JOBS =>
**a.** In the passage below on tsunami heights in the Seto Inland Sea, rewrite the paragraph beginning "As shown in Figure 2" as a short bulleted list that keeps its main facts.
**b.** Based on the passage below on tsunami heights in the Seto Inland Sea, state whether each statement agrees with the text: (i) the smaller-earthquake scenario predicts tsunami heights larger than those from historical damage records; (ii) the comparison covers 15 damaged sites; (iii) Takamatsu, Kanzaki, and Ako lie in the central part of the Seto Inland Sea region. Answer yes or no for each, quoting the deciding words.

SELECTED EXTRACT =>
┌──
Tsunami height in the Seto Inland Sea region
As shown in Figure 2, not only the Pacific coastlines extending from the Kyushu to Tokai regions but also the Seto Inland Sea region were damaged by tsunamis higher than a few meters during the 1707 Hoei earthquake and tsunami events. However, damage records for the Seto Inland Sea region have not yet been taken into account in the comparisons of tsunami heights predicted by the possible scenarios. Here, in addition to the Pacific coastal tsunami heights, we treat damage records in the Seto Inland Sea as another constraint of historical earthquake size. A comparison was made for the simulated and historical tsunami heights for the Seto Inland Sea region, including 15 damaged sites localized from west to east along the Seto Inland Sea coast (Figure 11). The locations of the observation sites are shown in Figure 11a, and in Figure 11b, the simulated tsunami heights due to the larger- and smaller-earthquake scenarios are plotted against the locations of the damaged sites. Although tsunami heights predicted by the smaller-earthquake scenario are smaller than those obtained from historical damage records, the larger-earthquake scenario predicts a profile of tsunami heights consistent with that obtained from historical damage records, except for Takamatsu, Kanzaki, and Ako, which are located in the central part of the Seto Inland Sea region. Thus, although the K-value for the larger-earthquake scenario is 1.18 (see Table 1), the K-value would be close to 1 were the stations near the central Seto Inland Sea removed.
└──
RECORDED INFORMATION =>
┌──
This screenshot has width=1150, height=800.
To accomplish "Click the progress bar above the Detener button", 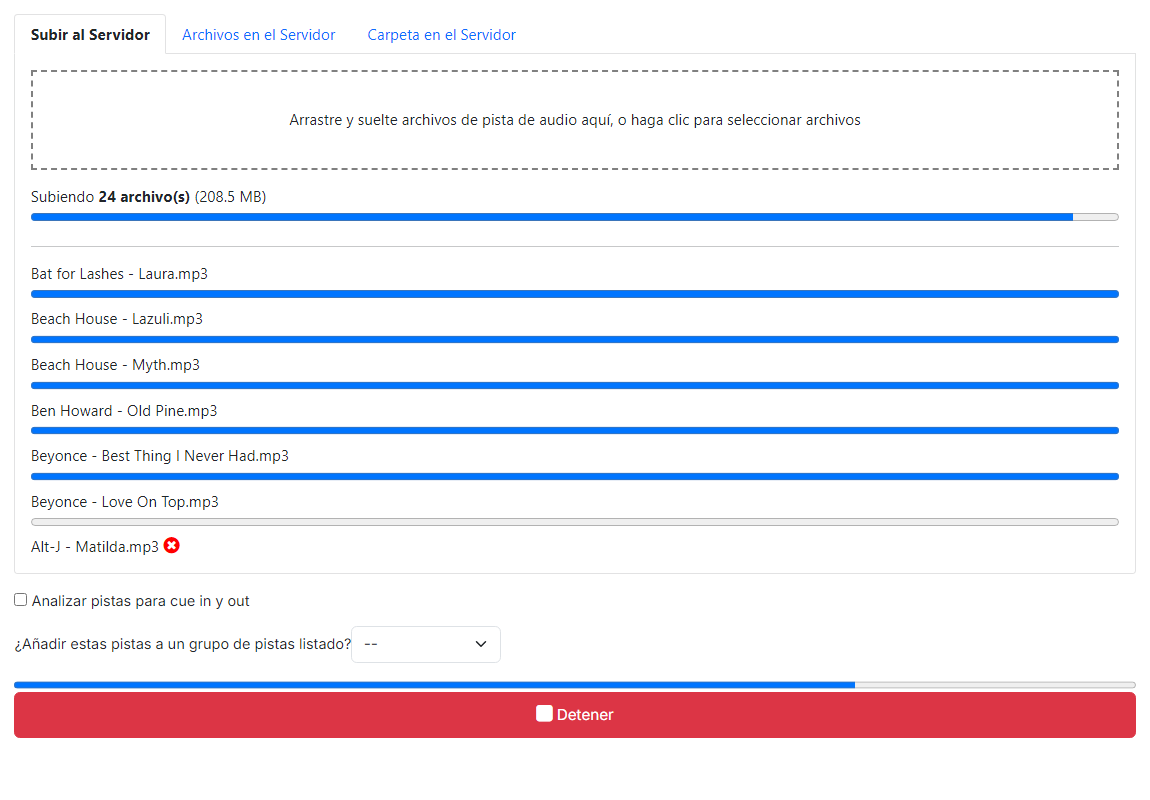I will (x=575, y=685).
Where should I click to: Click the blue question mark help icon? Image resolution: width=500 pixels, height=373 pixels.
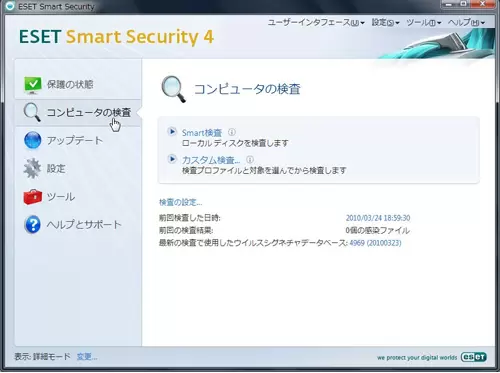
└──
RESPONSES FOR EACH TASK =>
**a.**
- The 1707 Hoei earthquake and tsunami damaged the Pacific coast from Kyushu to Tokai and the Seto Inland Sea region with tsunamis higher than a few meters.
- Seto Inland Sea damage records had not yet been used when comparing tsunami heights predicted by possible scenarios. Here they serve, along with Pacific coastal heights, as another constraint on historical earthquake size.
- Simulated and historical tsunami heights were compared at 15 damaged sites running west to east along the Seto Inland Sea coast.
- The smaller-earthquake scenario predicts heights below the historical records.
- The larger-earthquake scenario matches the historical profile except at Takamatsu, Kanzaki, and Ako, in the central part of the region.
- The larger scenario's K-value is 1.18, but it would be close to 1 without the central stations.

**b.**
(i) No: "tsunami heights predicted by the smaller-earthquake scenario are smaller than those obtained from historical damage records"
(ii) Yes: "including 15 damaged sites localized from west to east along the Seto Inland Sea coast"
(iii) Yes: "which are located in the central part of the Seto Inland Sea region"